Macrophages are heterogeneous innate immune cells that are functionally shaped by their surrounding microenvironment. Diverse macrophage populations have multifaceted differences related to their morphology, metabolism, expressed markers, and functions, where the identification of the different phenotypes is of an utmost importance in modelling immune response. While expressed markers are the most used signature to classify phenotypes, multiple reports indicate that macrophage morphology and autofluorescence are also valuable clues that can be used in the identification process. In this work, we investigated macrophage autofluorescence as a distinct feature for classifying six different macrophage phenotypes, namely: M0, M1, M2a, M2b, M2c, and M2d. The identification was based on extracted signals from multi-channel/multi-wavelength flow cytometer. To achieve the identification, we constructed a dataset containing 152,438 cell events each having a response vector of 45 optical signals fingerprint. Based on this dataset, we applied different supervised machine learning methods to detect phenotype specific fingerprint from the response vector, where the fully connected neural network architecture provided the highest classification accuracy of 75.8% for the six phenotypes compared simultaneously.
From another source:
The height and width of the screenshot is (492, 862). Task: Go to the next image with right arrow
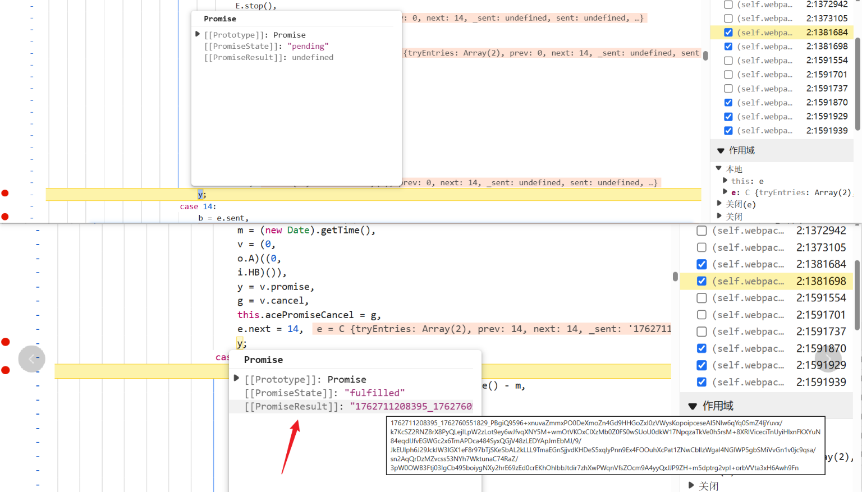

Furthermore, by restricting the number of phenotypes in the experiment, the proposed framework produces higher classification accuracies, averaging 92.0%, 91.9%, 84.2%, and 80.4% for a pool of two, three, four, five phenotypes, respectively. These results indicate the potential of the intrinsic autofluorescence for classifying macrophage phenotypes, with the proposed method being quick, simple, and cost-effective way to accelerate the discovery of macrophage phenotypical diversity.